(Data records begins)
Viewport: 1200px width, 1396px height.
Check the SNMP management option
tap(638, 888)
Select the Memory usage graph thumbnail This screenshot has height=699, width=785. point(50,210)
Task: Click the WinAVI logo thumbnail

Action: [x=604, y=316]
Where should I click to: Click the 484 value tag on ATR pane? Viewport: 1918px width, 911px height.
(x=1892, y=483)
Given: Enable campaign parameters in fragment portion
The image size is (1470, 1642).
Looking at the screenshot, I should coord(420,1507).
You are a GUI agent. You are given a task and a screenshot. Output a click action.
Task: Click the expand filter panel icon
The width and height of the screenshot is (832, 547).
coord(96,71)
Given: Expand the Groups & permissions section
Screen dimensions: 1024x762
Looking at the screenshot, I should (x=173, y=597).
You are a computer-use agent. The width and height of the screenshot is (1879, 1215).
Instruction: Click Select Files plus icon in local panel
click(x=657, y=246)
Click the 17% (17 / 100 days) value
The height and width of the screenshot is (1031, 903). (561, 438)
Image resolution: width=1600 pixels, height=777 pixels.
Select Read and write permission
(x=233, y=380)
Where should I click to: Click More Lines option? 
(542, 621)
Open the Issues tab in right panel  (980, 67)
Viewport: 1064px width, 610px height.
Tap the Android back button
(Data records ends)
■ **What is required**
With no line skipped, output the listing in full.

■ **Output for this exercise**
Viewport: 1200px width, 1396px height.
Check the SNMP management option
tap(638, 888)
Select the Memory usage graph thumbnail This screenshot has height=699, width=785. point(50,210)
Task: Click the WinAVI logo thumbnail

Action: [x=604, y=316]
Where should I click to: Click the 484 value tag on ATR pane? Viewport: 1918px width, 911px height.
(x=1892, y=483)
Given: Enable campaign parameters in fragment portion
The image size is (1470, 1642).
Looking at the screenshot, I should coord(420,1507).
You are a GUI agent. You are given a task and a screenshot. Output a click action.
Task: Click the expand filter panel icon
The width and height of the screenshot is (832, 547).
coord(96,71)
Given: Expand the Groups & permissions section
Screen dimensions: 1024x762
Looking at the screenshot, I should (x=173, y=597).
You are a computer-use agent. The width and height of the screenshot is (1879, 1215).
Instruction: Click Select Files plus icon in local panel
click(x=657, y=246)
Click the 17% (17 / 100 days) value
The height and width of the screenshot is (1031, 903). (561, 438)
Image resolution: width=1600 pixels, height=777 pixels.
Select Read and write permission
(x=233, y=380)
Where should I click to: Click More Lines option? 
(542, 621)
Open the Issues tab in right panel  (980, 67)
Viewport: 1064px width, 610px height.
Tap the Android back button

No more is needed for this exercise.